Snow sports aren’t the only reason to gear up and head outside during BC’s fleece-hugging winters. This is also the favoured season for dive fans to plunge beneath the regional waves.
But why exactly is this the best time to explore the local briny — and where should you go for your own epic undersea adventure?
“Winter has the best visibility for BC diving,” says Trisha Stovel, a Vancouver Island-based dive expert and co-founder of Beneath BC, an online video project showcasing the province’s sparkling underwater sites. “In spring, visibility is lessened by river run-off, and by summer, the algae blooms. But in winter, visibility can reach as far as 100 feet, making it the perfect season for diving.”
Stovel’s favourite winter spots start with the “eerily beautiful,” century-old SS Capilano wreck near her home-base of Comox. “The white plumose anemones make the ship’s outline glow, and there are also lots of rockfish, lingcod and the occasional octopus to see.”
It’s not her only recommendation, though. Near Powell River, Vivian Island has a steep wall dive with a profusion of glass sponges, sea lions and Puget Sound king crabs to view. And then there’s the ever-inviting coastline of northern Vancouver Island to explore.
“I’ve dived all over the world, but Seven Tree and Browning Wall near Port Hardy are among my all-time favourites,” says Stovel, noting the abundance of eye-popping marine life and the kaleidoscopic colours covering the area’s rock walls.
Male and female pair of mated wolf eels taken at Tuwanek Sechelt Inlet, Photo courtesy of Seaproof.tv
Stovel’s life and business partner, Russell Clark, also has a hotlist of must-do dives. “Near Sechelt, Tuwanek offers several amazing sites from one easy-access shoreline. There’s something for everyone here, including stunning underwater topography and amazing wolf eels, which look just like The Muppet Show’s grumpy old men.”
Diving at Whytecliff Park, Photo courtesy of Cindy Shi (Dec 4, 2016)
Accessibility, Clark adds, also makes Whytecliff Park — a 30-minute drive from downtown Vancouver — a highly popular spot. But more advanced practitioners should consider Race Rocks, a boat hop from Victoria. “There are sea lions as well as an amazing abundance of colourful marine life here,” says Clark.
Stovel adds that planning BC diving trips is relatively easy, with plenty of open-through-winter dive stores dotting the region’s coastline. “You can walk into a dive shop and join their regular dives, hire one of their guides or just continue your dive training — or simply get some good advice.”
Giving good winter diving advice is important to employees at The Diving Locker in Vancouver. Owner Greg Kocher has 40 years’ experience, but has never forgotten the magic of his first underwater sea lion encounter during an early winter dive at Race Rocks. “They were pulling at my arms, playing with my fins and no doubt trying to figure out what this strange creature was. I counted 25 of them, and they were just so quick and graceful.”

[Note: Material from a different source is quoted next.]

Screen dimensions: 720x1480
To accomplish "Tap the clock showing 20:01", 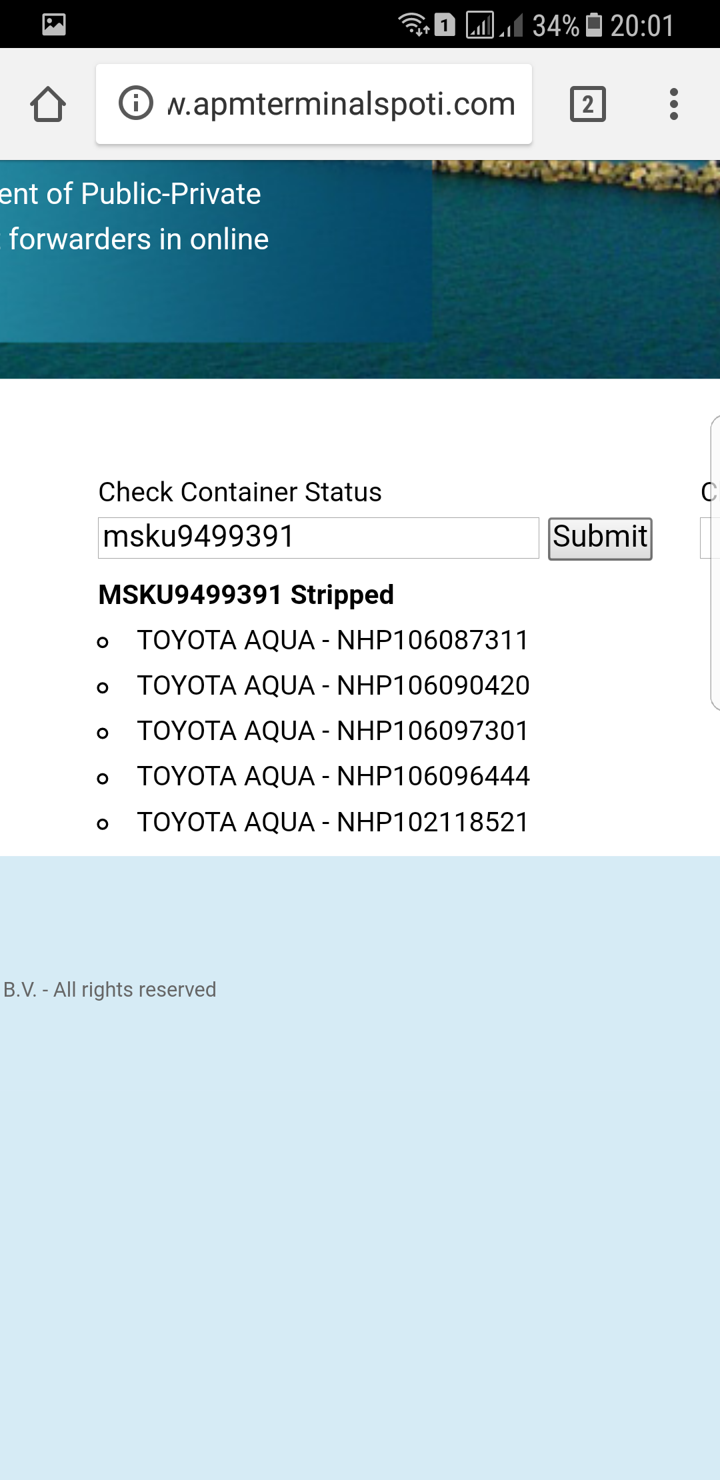I will tap(642, 25).
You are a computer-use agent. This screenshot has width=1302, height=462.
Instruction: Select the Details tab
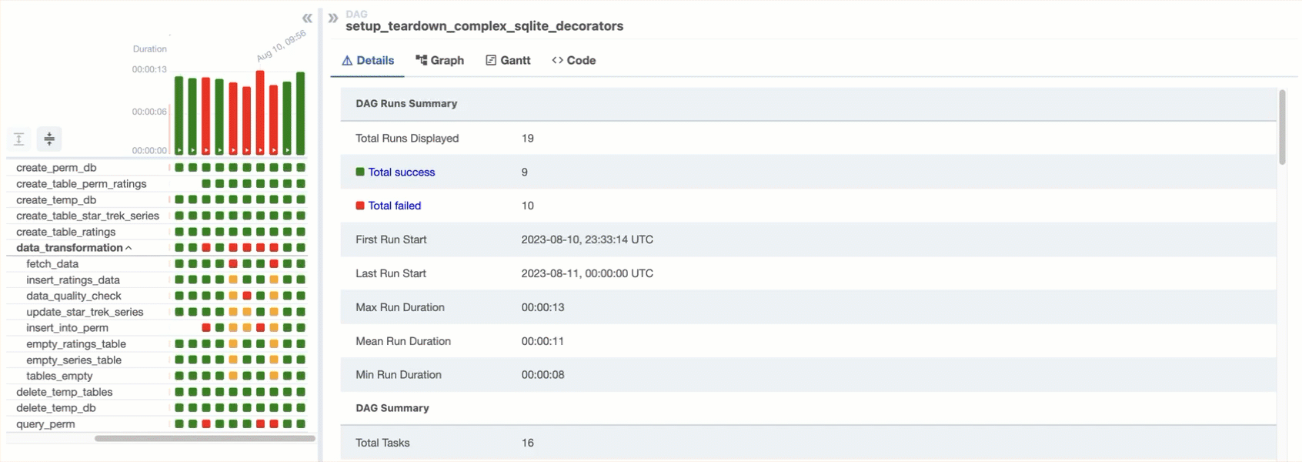click(x=368, y=60)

Giant Pacific octopus encounters can be equally memorable, he adds. “They usually hide during the day, but if you’re lucky you’ll catch one scavenging for its next meal. You can spot their dens by the pile of crab shells they leave scattered in the sand.”
Clown Nudibranch, Photo courtesy of Thinkstock/naturediver
Smaller critters can be equally enthralling for winter divers, Kocher says. “Nudibranchs are technically slugs, but they have beautiful shapes and colours and make great photos. And decorated warbonnets are an eel-like fish with huge eyes and lips and what looks like a tree branch growing from their forehead. If you’re quiet, they’ll peek and check you out.”
Like Clark and Stovel, Kocher has dived internationally but, he says, “nothing even comes close to BC’s coastline.”
Clark agrees — even in winter. “People think it must be cold here, but it’s like skiing: wear appropriate equipment and you’re toasty warm. With proper training, gear and advice, you’ll have the time of your life!”